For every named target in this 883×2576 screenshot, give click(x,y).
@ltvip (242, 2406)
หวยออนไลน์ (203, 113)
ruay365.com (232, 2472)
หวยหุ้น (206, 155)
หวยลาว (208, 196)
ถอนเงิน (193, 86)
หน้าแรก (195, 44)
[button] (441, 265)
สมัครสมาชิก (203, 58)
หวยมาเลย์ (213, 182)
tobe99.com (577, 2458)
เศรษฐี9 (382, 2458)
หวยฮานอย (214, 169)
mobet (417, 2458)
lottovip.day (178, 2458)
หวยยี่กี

• **TASK STATEMENT**:
All lines from the one that has "tobe99.com (577, 2458)" through the end of the material above should be returned exactly; omit the rest.

• **SOLUTION FOR THIS TASK**:
tobe99.com (577, 2458)
เศรษฐี9 (382, 2458)
หวยฮานอย (214, 169)
mobet (417, 2458)
lottovip.day (178, 2458)
หวยยี่กี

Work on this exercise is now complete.